*** Entries provided

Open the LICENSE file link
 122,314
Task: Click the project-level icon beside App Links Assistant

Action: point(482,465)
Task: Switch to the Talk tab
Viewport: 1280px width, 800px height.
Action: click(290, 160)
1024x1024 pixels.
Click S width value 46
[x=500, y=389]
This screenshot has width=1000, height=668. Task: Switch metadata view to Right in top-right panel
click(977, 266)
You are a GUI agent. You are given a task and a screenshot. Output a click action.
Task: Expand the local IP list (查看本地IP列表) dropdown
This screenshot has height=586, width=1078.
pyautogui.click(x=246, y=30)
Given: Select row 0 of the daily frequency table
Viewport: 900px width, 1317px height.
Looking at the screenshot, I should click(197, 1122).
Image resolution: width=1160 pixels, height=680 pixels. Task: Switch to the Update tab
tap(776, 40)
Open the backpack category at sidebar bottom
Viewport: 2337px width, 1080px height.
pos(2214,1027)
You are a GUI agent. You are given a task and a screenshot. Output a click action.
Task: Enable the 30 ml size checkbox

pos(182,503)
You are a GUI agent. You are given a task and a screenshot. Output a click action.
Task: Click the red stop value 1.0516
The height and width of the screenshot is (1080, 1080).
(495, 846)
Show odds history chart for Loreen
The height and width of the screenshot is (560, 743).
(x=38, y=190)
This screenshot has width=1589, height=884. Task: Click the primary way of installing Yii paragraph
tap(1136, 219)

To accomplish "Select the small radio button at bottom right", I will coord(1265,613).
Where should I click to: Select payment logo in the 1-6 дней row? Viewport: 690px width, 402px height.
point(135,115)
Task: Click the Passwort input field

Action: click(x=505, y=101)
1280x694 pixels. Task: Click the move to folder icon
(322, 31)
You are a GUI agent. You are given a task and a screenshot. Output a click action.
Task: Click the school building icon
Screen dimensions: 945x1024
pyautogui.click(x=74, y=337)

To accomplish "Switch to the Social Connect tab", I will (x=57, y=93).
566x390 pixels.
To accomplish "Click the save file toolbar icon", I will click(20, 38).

******

Exercise: Quote only the lines from the line containing "566x390 pixels." through the end of the entries, keeping the first and the last.

Response area:
566x390 pixels.
To accomplish "Click the save file toolbar icon", I will click(20, 38).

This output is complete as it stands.